One of the sorriest aspects of almost all political discussions nowadays is how often they seem to degenerate into rude ad hominem attacks rather than more reasoned arguments over the pros and cons of what public policies might be most conducive to achieving various social and economic goals.
An example of this is an opinion piece by economist Paul Krugman in The New York Times (July 13, 2020), in which he tries to dismiss those who question the current system of central banking and wide discretion by the monetary central planners by calling them “Goldbugs for Trump.”

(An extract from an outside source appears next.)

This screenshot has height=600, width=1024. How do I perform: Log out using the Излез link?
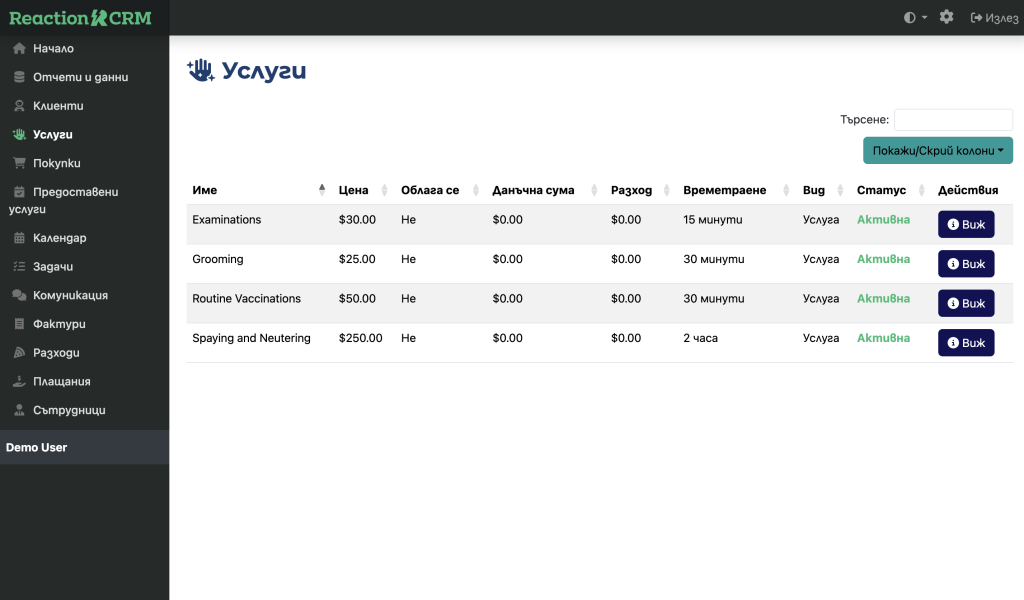[994, 18]
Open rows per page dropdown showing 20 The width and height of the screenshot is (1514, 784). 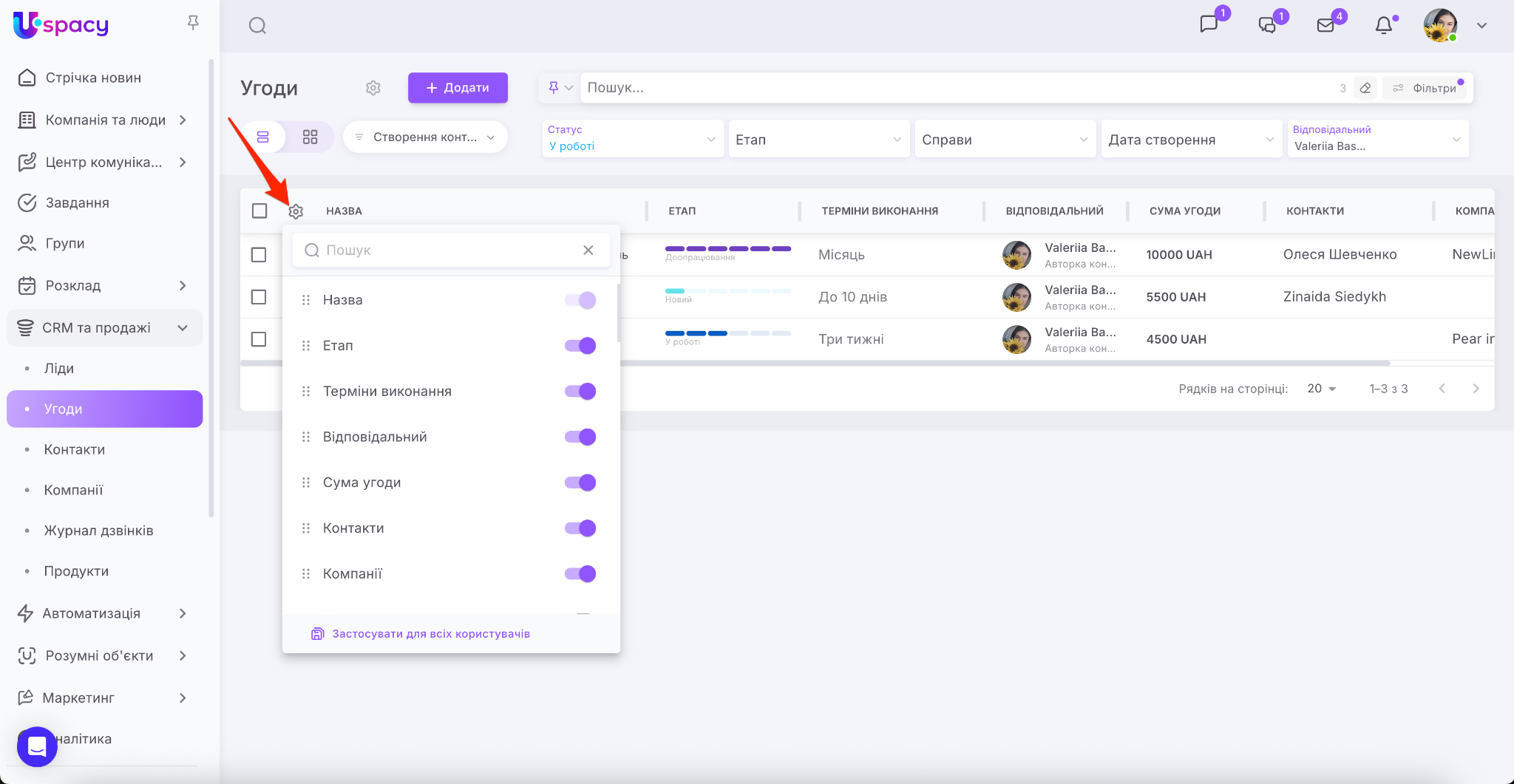point(1321,389)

He starts out by emphasizing that being a “real” and successful economist requires hard work, creative originality, and rigor in using “the facts.” Many are called, but few are chosen, he implies. So, what are the mediocre second- and third-best to do? Well, they can accept their mediocrity, and leave it at that. Like most other things in life, they, too, will pass without leaving much of a trace.
But what if you do not want to accept this lesser state within the economics profession compared to some like, well, Paul Krugman, who was awarded a Nobel Prize in Economics in 2008? How might the mediocre make a name for themselves? According to Krugman, the path to fame and fortune for the intellectually underprivileged is to become a charlatan, an economic huckster advocating kooky and crazy ideas that no reputable economist would be caught dead believing.
Ad Hominem Attacks
Krugman takes aim at Judy Shelton, who has been nominated for a seat on the Federal Reserve Board of Governors by President Trump, whose nomination successfully passed through the Senate Banking Committee and which should go before the entire Senate for a vote at some point.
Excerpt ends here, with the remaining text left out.